Prosecution: Defendant said he was sorry for stabbing
The fate of a Medford man accused of stabbing another man he mistakenly thought had attacked him is in the hands of a jury.
After the prosecution and defense delivered closing arguments late Wednesday, the case against Adan Manuel Valdez, 35, went to jurors, who must decide whether he is guilty of attempted murder, first-degree assault, first-degree burglary and resisting arrest.
Jackson County Deputy District Attorney Virginia Greer argued Valdez essentially admitted to the crimes when he apologized to victim Gildardo Flores-Ramirez.
Greer said Valdez told the victim, "I'm sorry I stabbed you. I got the wrong guy."
On May 29, 2013, Valdez and a woman were walking in Union Park near Plum Street when a car pulled up and people armed with a shotgun got out and beat him up, Valdez told Medford Police Department detectives in a videotaped interview after he was arrested on June 3, 2013.
Valdez said he was beaten unconscious and the assailants stole his black baseball cap, a do-rag, necklaces, fake diamond earrings from his ears, about $425 from his wallet and an iPad touch. They threw his wallet back at him.
Valdez said he was angry about the attack, but took a few deep breaths, calmed down and went home. He said he also went out to look for his younger brother to make sure he hadn't been attacked by the same people.
The prosecution argued Valdez did not have the baseball hat at the time he was attacked. Instead, he went home, put on the hat and then road a BMX bicycle while looking for his attackers.
Valdez allegedly accosted Flores-Ramirez on the street as Flores-Ramirez was walking home from work at a restaurant, asking him whether he was a gang member, then later chased him to a house, where he burst in and stabbed him four times in the abdomen, back and hand, according to police. Valdez dropped his hat at the scene of the stabbing and fled on the bike while wearing a black puffy coat, the prosecution said.
A police detective investigating the attack against Valdez went to his home, where she noticed he matched the description of the stabbing suspect. Valdez became aggressive, resisted arrest and allowed officers to handcuff him only after he was threatened with being stunned with a Taser, detectives testified in court Wednesday.
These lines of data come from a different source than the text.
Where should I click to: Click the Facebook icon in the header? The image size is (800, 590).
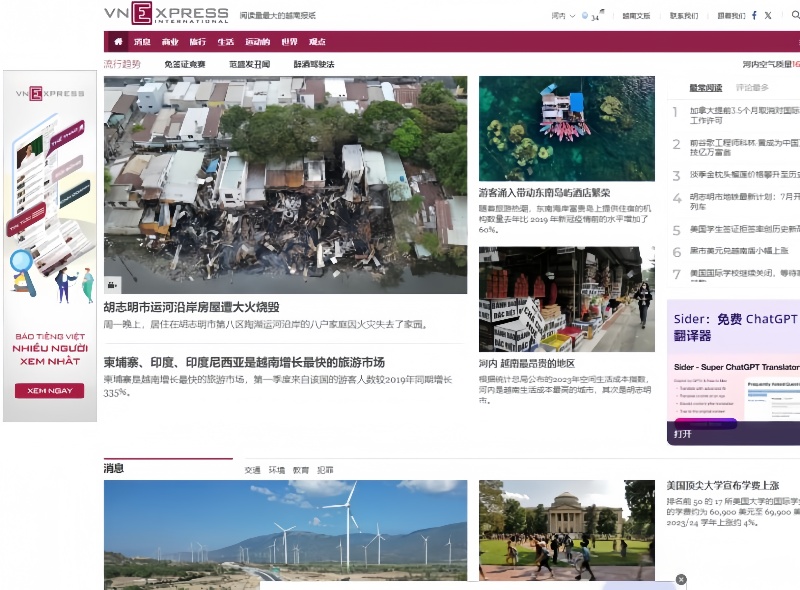tap(754, 15)
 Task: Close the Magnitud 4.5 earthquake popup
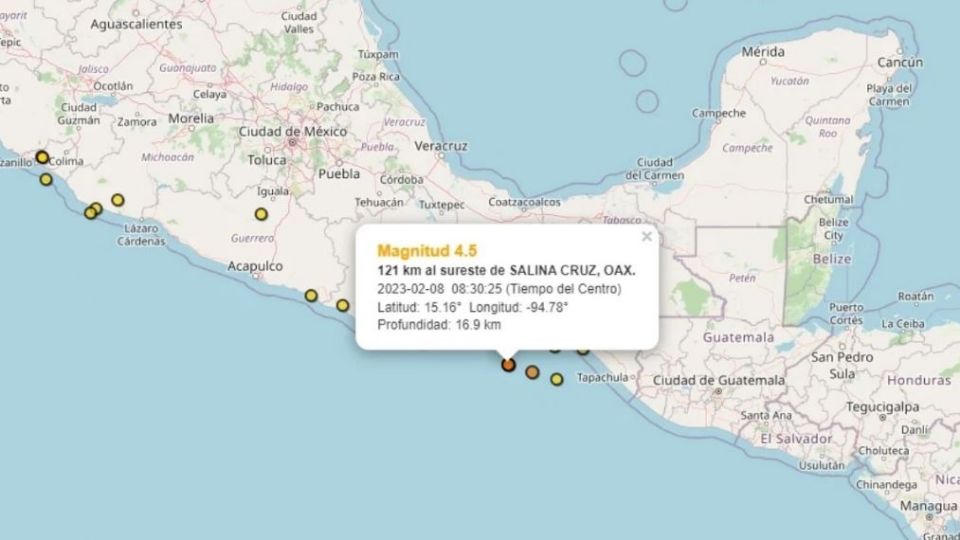pos(646,237)
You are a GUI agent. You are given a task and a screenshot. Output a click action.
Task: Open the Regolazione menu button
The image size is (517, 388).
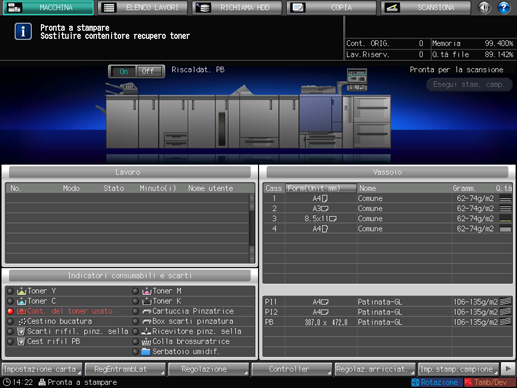(208, 369)
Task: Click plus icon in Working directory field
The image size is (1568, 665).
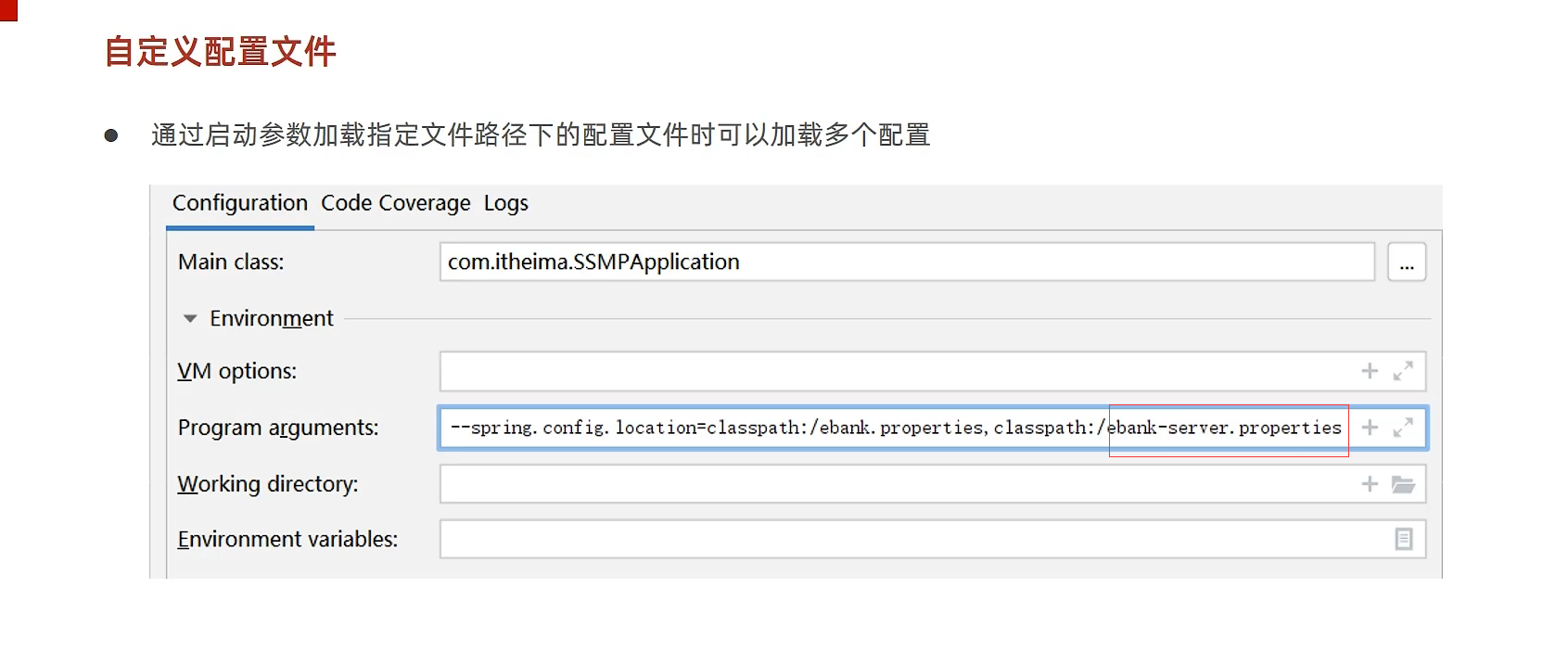Action: 1370,484
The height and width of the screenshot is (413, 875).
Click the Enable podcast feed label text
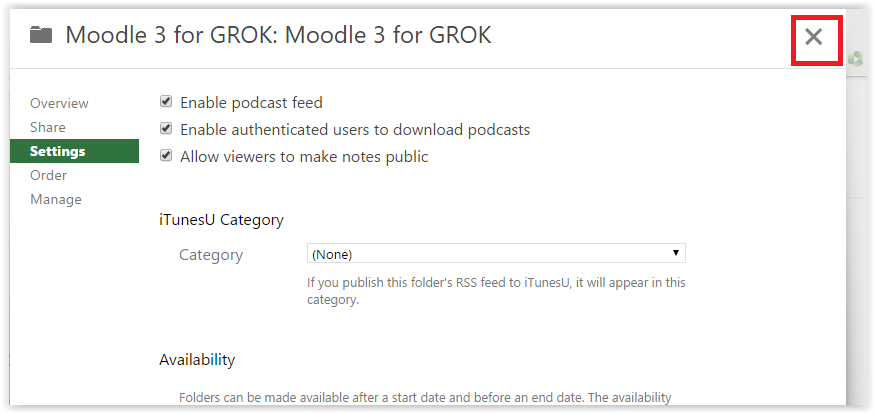[251, 103]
A black BMX bike was found at the home, along with a puffy coat in Valdez's bedroom with a blood stain that tested positive for the stabbing victim's DNA.
The hat found at the scene of the stabbing had the DNA of multiple people on it, but most of the DNA was from Valdez, according to DNA experts.
Greer said Valdez lied when he told police detectives the hat had been stolen when he was beaten up.
"You need it to be in someone else's hands," she said.
Defense Attorney Robert Graham said the hat could have been stolen by the people who attacked Valdez, and one of them could then have stabbed Flores-Ramirez.
"It's very logical and reasonable to think the same person who attacked Mr. Valdez also attacked Mr. Flores-Ramirez and left it behind," Graham said.
Graham said some of the witnesses failed to describe distinctive dark circles that ring Valdez's eyes and a scar on his nose when they described the person who stabbed Flores-Ramirez.
He said Flores-Ramirez, who has twice been convicted of rape, is an unreliable witness.
Most recently, Flores-Ramirez was convicted of first-degree rape in April for having sex with a teenage girl after she fell asleep at his house while visiting her friend there, according to court records and an affidavit.
His case also involved an apology.
Medford police had the teen rape victim call Flores-Ramirez, who "apologized numerous times for what he did," the affidavit said.